Personal information
- Born: May 9, 2005 (age 21) Los Angeles, California, U.S.

Chess career
- Country: United States
- Title: International Master (2022)
- FIDE rating: 2446 (July 2026)
- Peak rating: 2461 (January 2026)

= Robert Shlyakhtenko =

American chess player (born 2005)

Robert Shlyakhtenko (born May 9, 2005) is an American chess player.

==Chess career==
In June 2016, he had been the national No. 1 blitz player for his age range for over a year.

In January 2020, he won the Dreaming King Open, finishing a half-point ahead of runner-up John Daniel Bryant.

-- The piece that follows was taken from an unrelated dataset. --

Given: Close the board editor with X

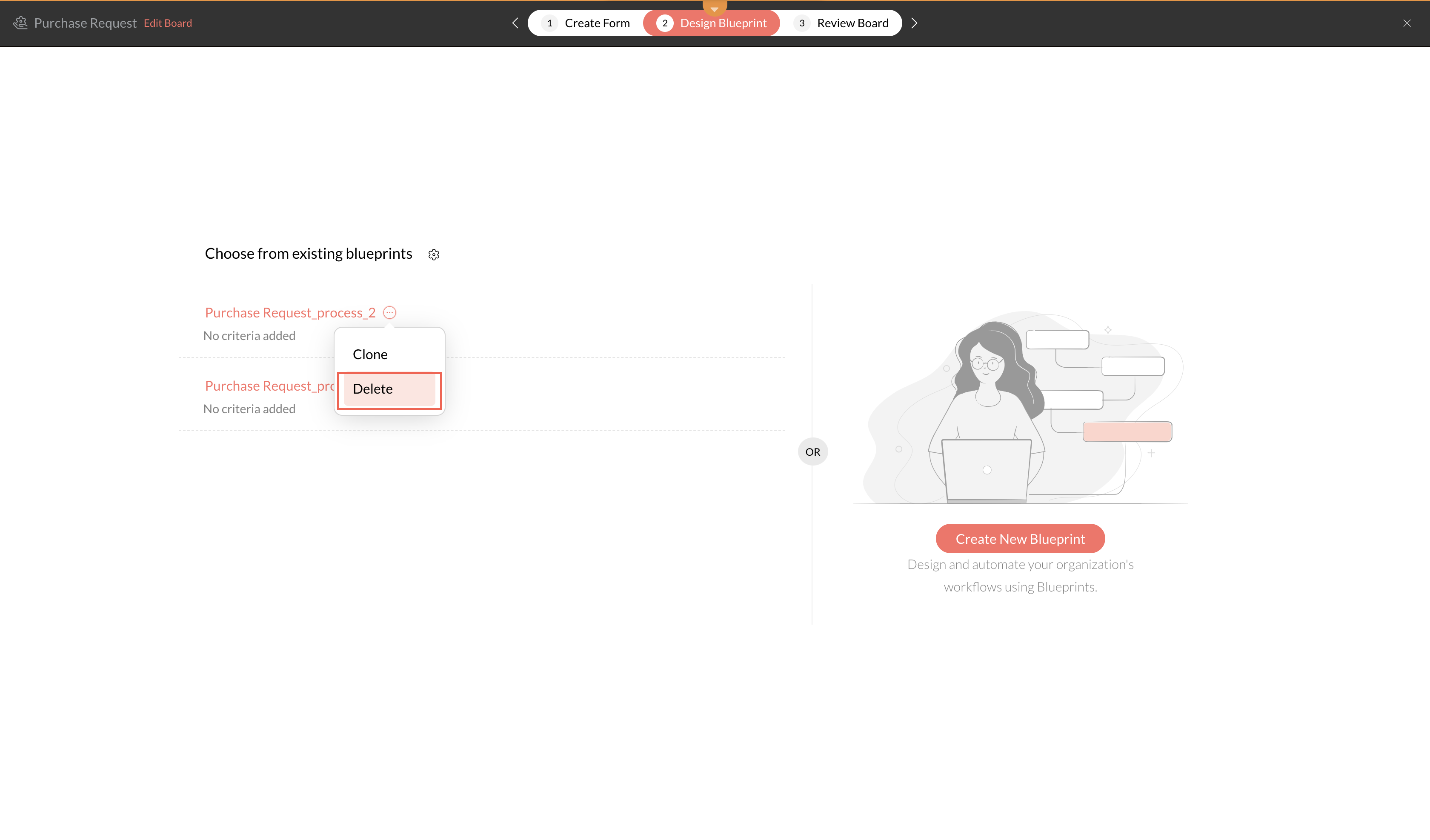Looking at the screenshot, I should click(x=1407, y=23).
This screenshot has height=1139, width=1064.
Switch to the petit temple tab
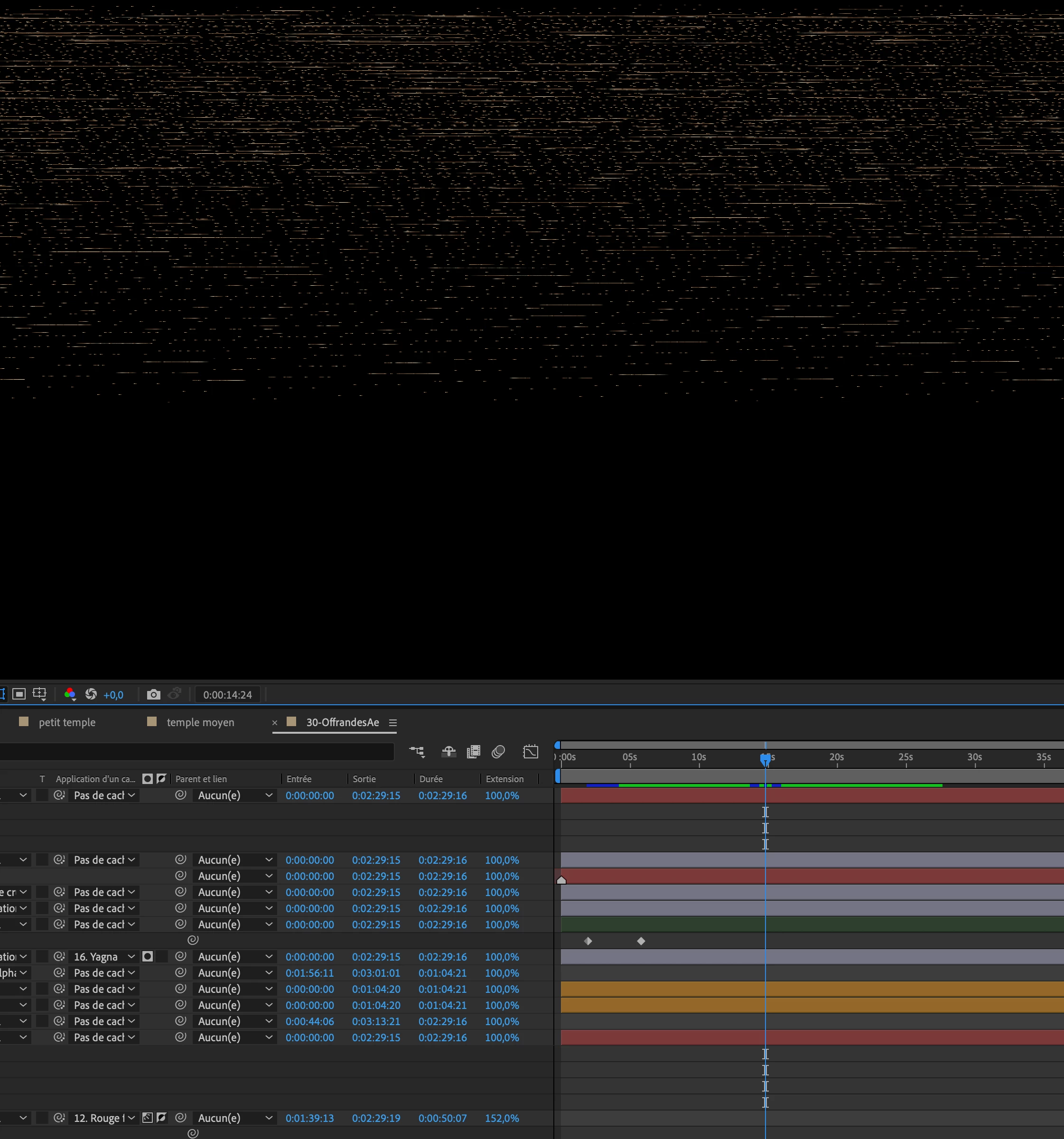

He finished in third place in the 2020 US Chess Grand Prix, ahead of grandmasters Alexander Shabalov and Fidel Corrales Jimenez.

In July 2023, he tied for third place at the Biel Masters Tournament, during which he achieved a draw against grandmaster Liu Yan and a win against grandmaster Luis Ernesto Quesada Pérez.

In September 2024, he tied for second with grandmaster Oliver Barbosa in the Marshall Chess Club Labor Day Invitational GM A.

==Personal life==
Off the chessboard, he is also a pianist and studied piano performance under Saleem Ashkar at Brown University.